Il ministro del Lavoro Poletti avverte che “i dati sulla produzione industriale vanno guardati nel tempo. Il dato è comunque positivo e quindi va apprezzato e messo in un contesto che non è brillantissimo”. Esulta il Pd, per la vicepresidente dei deputati Dem Silvia Fregolent “i dati di oggi smentiscono coloro che parlano di un paese fermo e di una industria bloccata”. E per i senatori Marcucci e Spilabotte i risultati “molto positivi” indicano che “le riforme funzionano”.

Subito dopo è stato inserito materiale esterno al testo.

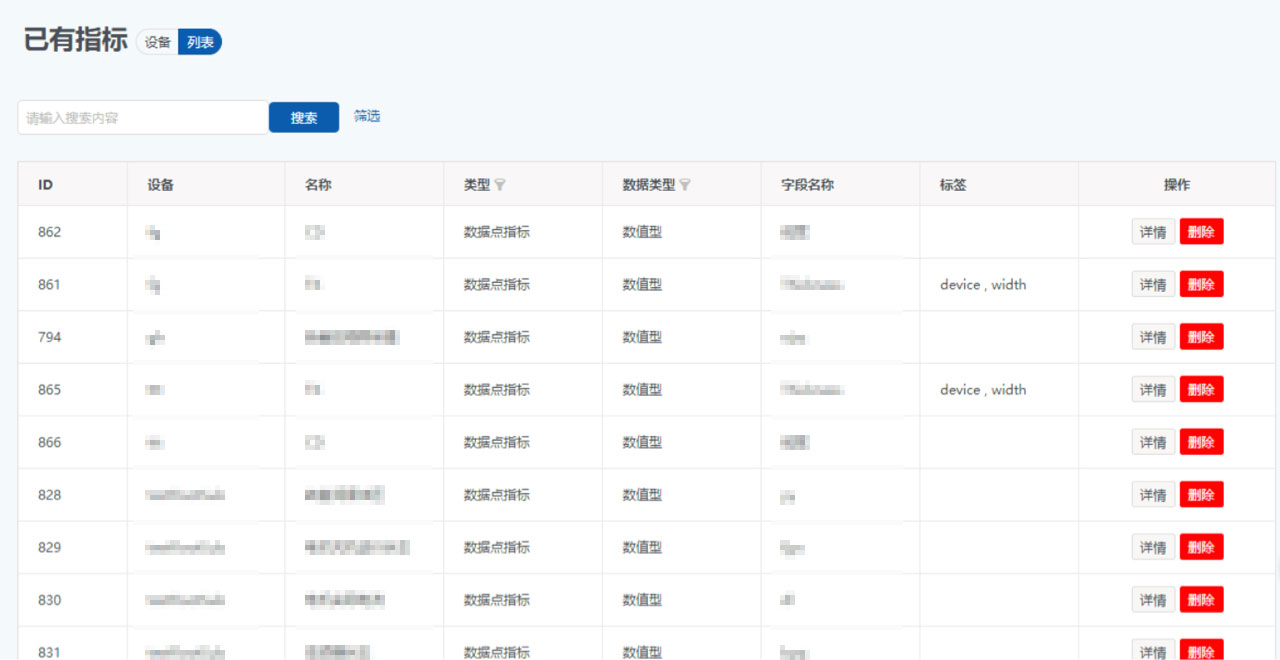
Task: Show 详情 for row ID 865
Action: [x=1153, y=390]
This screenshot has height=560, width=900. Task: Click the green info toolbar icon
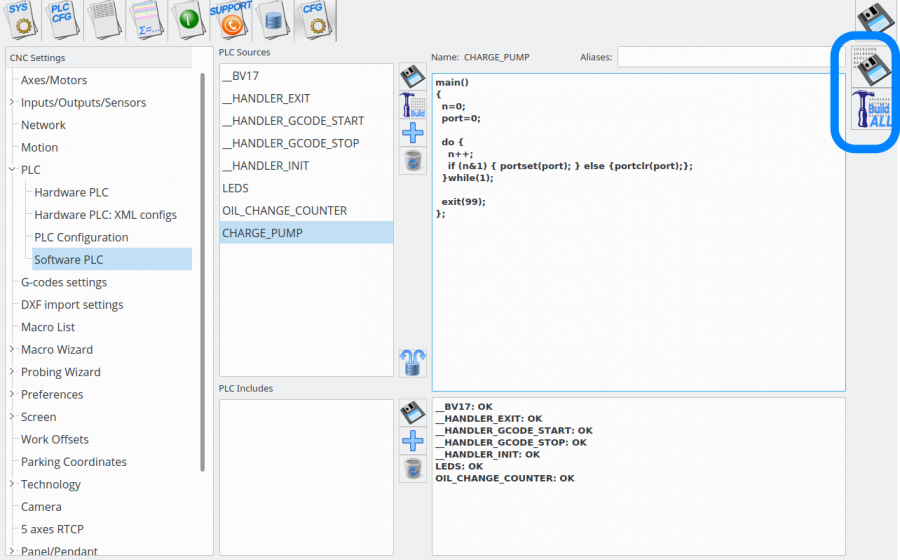point(189,19)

Critici invece i presidenti di Federconsumatori e Adusbef, Rosario Trefiletti ed Elio Lannutti, secondo i quali il boom di agosto “sarebbe una notizia estremamente positiva e incoraggiante… Se non fosse che, da una analisi più approfondita, emerge come tale crescita sia solo un’illusione ottica”.

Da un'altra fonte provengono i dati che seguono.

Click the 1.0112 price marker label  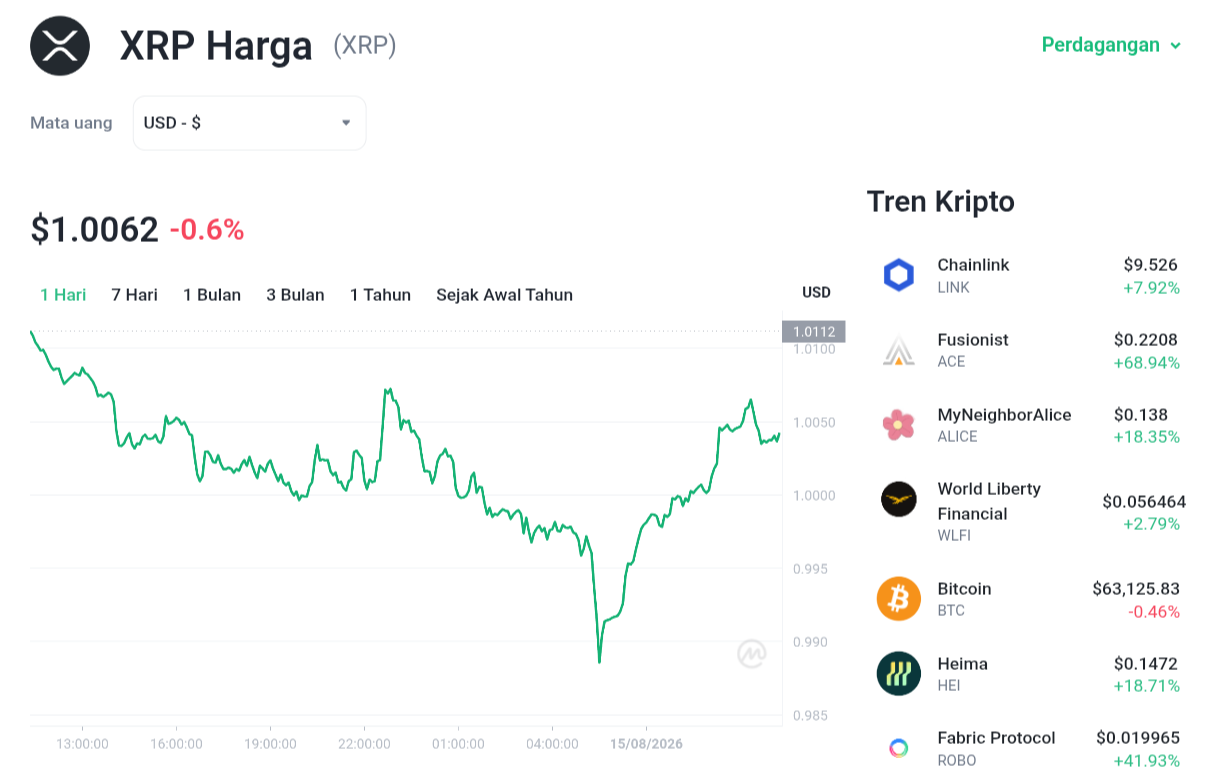tap(814, 331)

Spiegando che l’Istat affermi che la crescita deriva “da variazioni realizzate in un mese tipicamente caratterizzato da livelli di produzione molto bassi”.

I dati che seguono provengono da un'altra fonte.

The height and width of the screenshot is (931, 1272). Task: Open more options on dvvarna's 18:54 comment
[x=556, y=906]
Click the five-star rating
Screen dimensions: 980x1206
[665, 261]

Tuttavia i dati restano incoraggianti perché mostrano in espansione anche la produzione di autoveicoli. Ad agosto l’indice è cresciuto del 41,9% rispetto allo stesso mese del 2015 mentre, nei primi otto mesi dell’anno, la produzione di autoveicoli è aumentata del 9,5%. Ma il titolo Fiat Chrysler Automobiles resta in ribasso dello 0,09% a Piazza Affari, mentre il resto del listino (+0,29% a 16.453 punti l’indice Ftse Mib) ha trovato la forza di reagire e ha virato al rialzo. A frenare i mercati è il fatto che per Deutsche Bank (-0,99% alla borsa di Francoforte) il week end è trascorso senza che sia stato annunciato alcun accordo con il Dipartimento di Giustizia Usa sulla multa da 14 miliardi di euro relativa ai mutui subprime.